MUSC partners in telehealth with Epic, the software firm which maintains the electronic health records for most of the country (some 250 million people) and just over half of South Carolina. The use of video, such as with Epic’s popular MyChart app, has exploded since earlier this year.

“Back in January, we were seeing about 10,000 video visits across our entire Epic community,” said Epic software programmer Taylor Seale in an interview with Statehouse Report. “In April, we saw 2.5 million. Folks got introduced  to telehealth as a means of providing care during COVID, but now that we’re seeing what the tool can do, we’re looking at what it can do in the future.”

Guille said video care hasn’t hindered communication.

“People connect no matter what, right? The more you start talking to someone and the more you know them and the more you engage, the screen just kind of falls away.”

Equally important, telehealth can provide women in remote areas with powerful stabilizing medications like methadone and buprenorphine, which according to Guille increases functioning and makes the patient less likely use opioids or become involved in criminal activity.

Telehealth broadens treatment options in S.C.

Unfortunately for some women in the state, doctors are leery about prescribing these medications to pregnant women.

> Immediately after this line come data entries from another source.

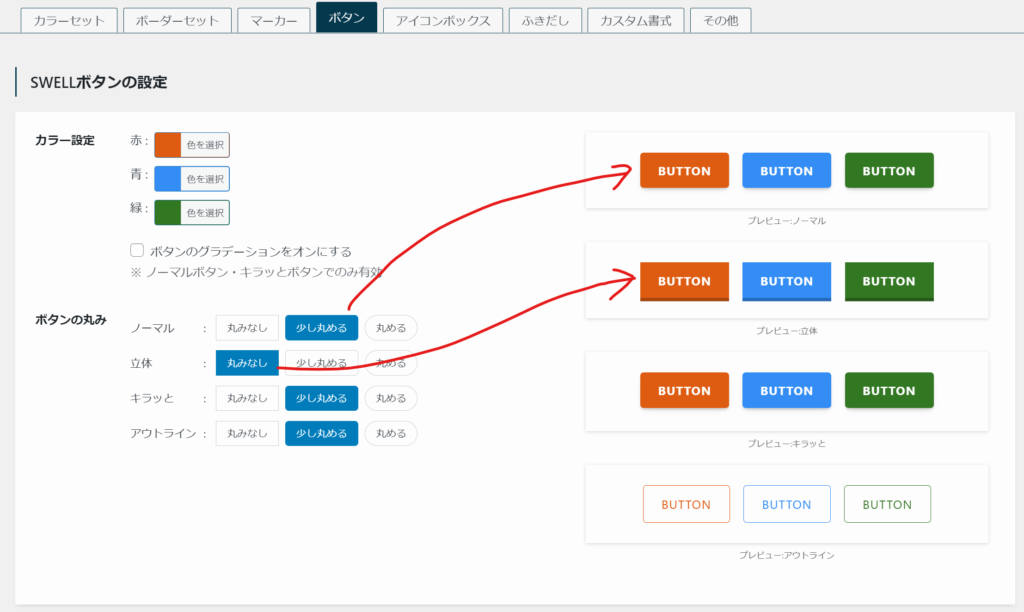Click the green outlined BUTTON in アウトライン preview
This screenshot has width=1024, height=612.
(887, 504)
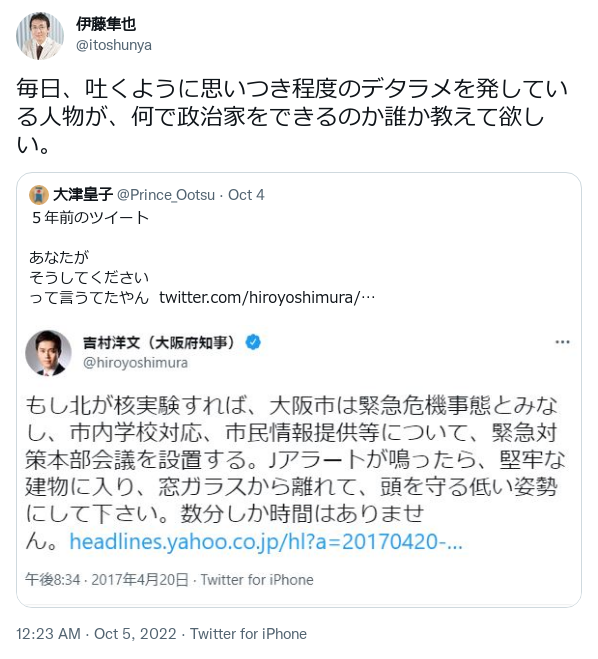The height and width of the screenshot is (659, 598).
Task: Follow the headlines.yahoo.co.jp link
Action: (x=266, y=541)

“I think there are a lot of people, especially in the front line of obstetric practices, that don’t have a lot of training in addiction, and so a lot of these cases are going missed,” Guille said. “The word that needs to get out is that these problems are really common – you should be looking for them in pregnant and postpartum women, and that treatment is accessible and we should be getting people linked to that care.”

There is more to be done in other ways, she said, such as re-examining state and federal laws about prescribing controlled substances via telemedicine or regulations that require a doctor to see a patient first before prescribing medications.

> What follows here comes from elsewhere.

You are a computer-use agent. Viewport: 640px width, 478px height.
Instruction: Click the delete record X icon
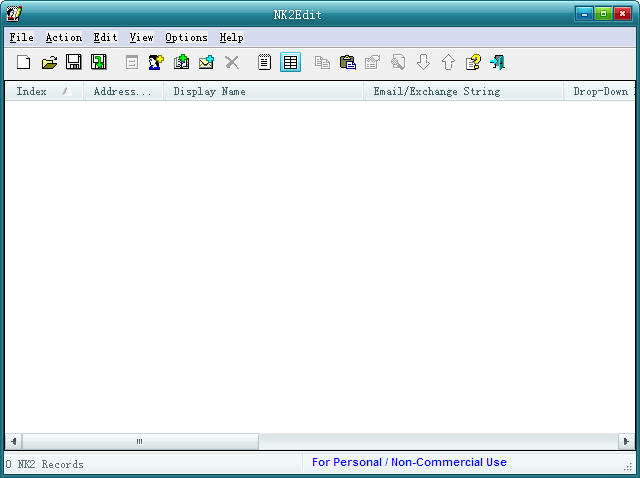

“There were times where we were required to see these women in person first and it delayed care,” she said. “We even had an overdose with a pregnant woman who was trying to access our care but couldn’t get to an in-person appointment. So, we really need to use more of our access capability of being able to connect immediately and being able to get people on treatment when they’re ready.”

New technology will help rural areas, senator says

Hutto

For lawmakers representing rural South Carolina, the benefits of the new technology are clear.

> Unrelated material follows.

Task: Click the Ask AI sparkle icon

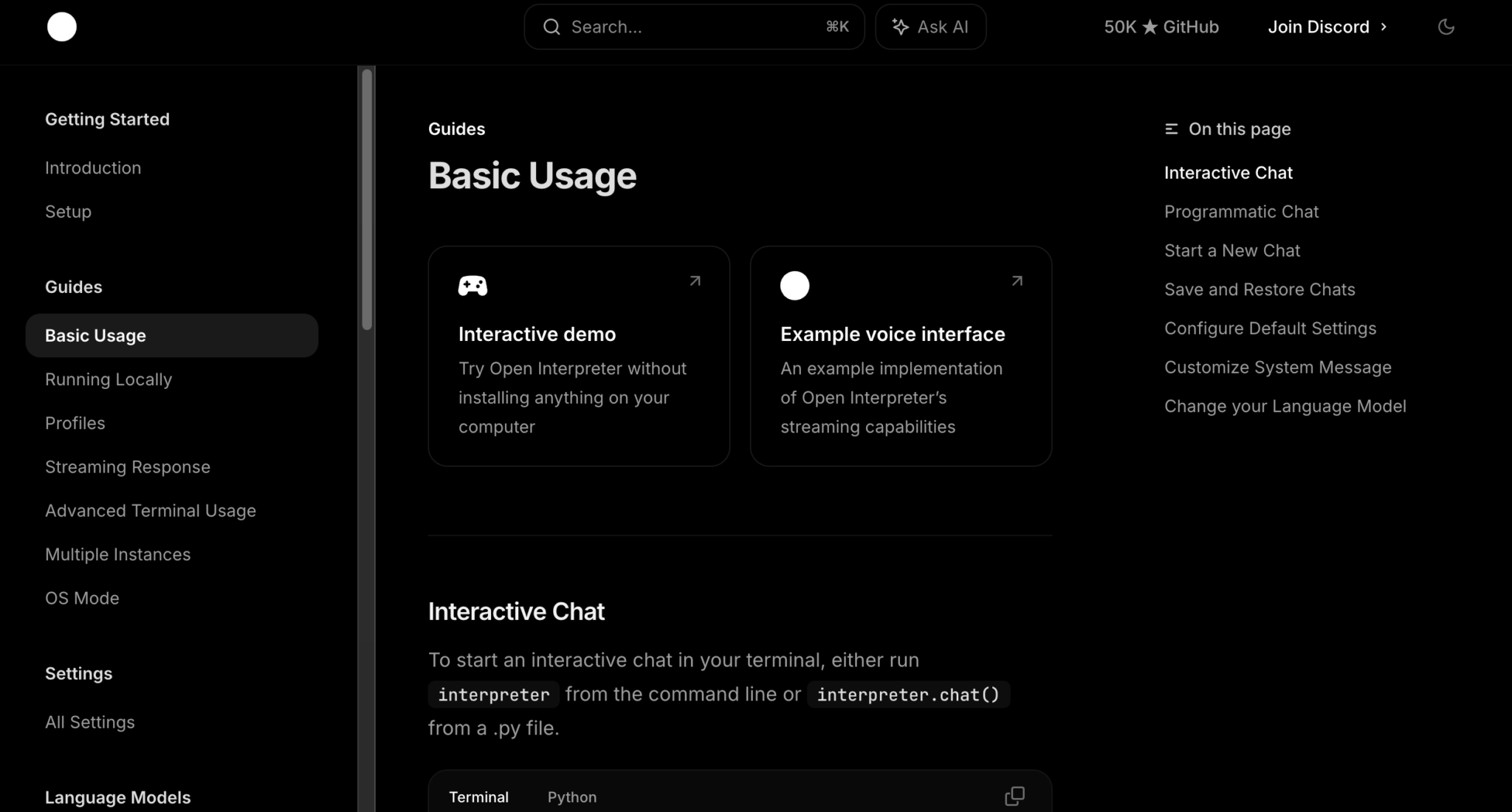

“Telehealth is going to be the mechanism by which a lot of people receive important facets of their health care,” said Orangeburg Democratic Sen. Brad Hutto, who has already seen two hospitals close in his district.

“In the late 1960s, the heyday of health care in the state was when every little town had a doctor or two, and every county had a hospital,” he said. “Now, small towns are lucky if they have a nurse practitioner or a physician’s assistant. Many small counties don’t have hospitals or won’t have hospitals as we go forward.”

Challenges ahead

Telehealth still has some bugs to work out. Doctors have long had telehealth reimbursement issues with insurance companies, with video visits not quite counting as a real office visit. With COVID, that seems to have changed, as the necessity for more care has meant accepting telehealth for at least the time being.

But the jury is still out.

“The idea of permanently expanding telehealth services covered under Medicare has garnered widespread support,” according to a recent article in MedCity News, “but how private insurers will react is less clear.”

“The way that those changes in reimbursement were framed is that they would be reevaluated or ended at the conclusion of the state of emergency,” said programmer Seale, “which is a little bit of a gray area. We don’t exactly know when that is going to end.”

For Guille, telehealth, has become an effective means of getting help for women in need  — and it’s here to stay.

“If we learned anything from COVID, [it’s that we must have telehealth],” she said. “Otherwise, we would have had no connection in the past seven months. Connection can happen in so many different ways.”

Rodney Welch is a freelance reporter who lives in Elgin.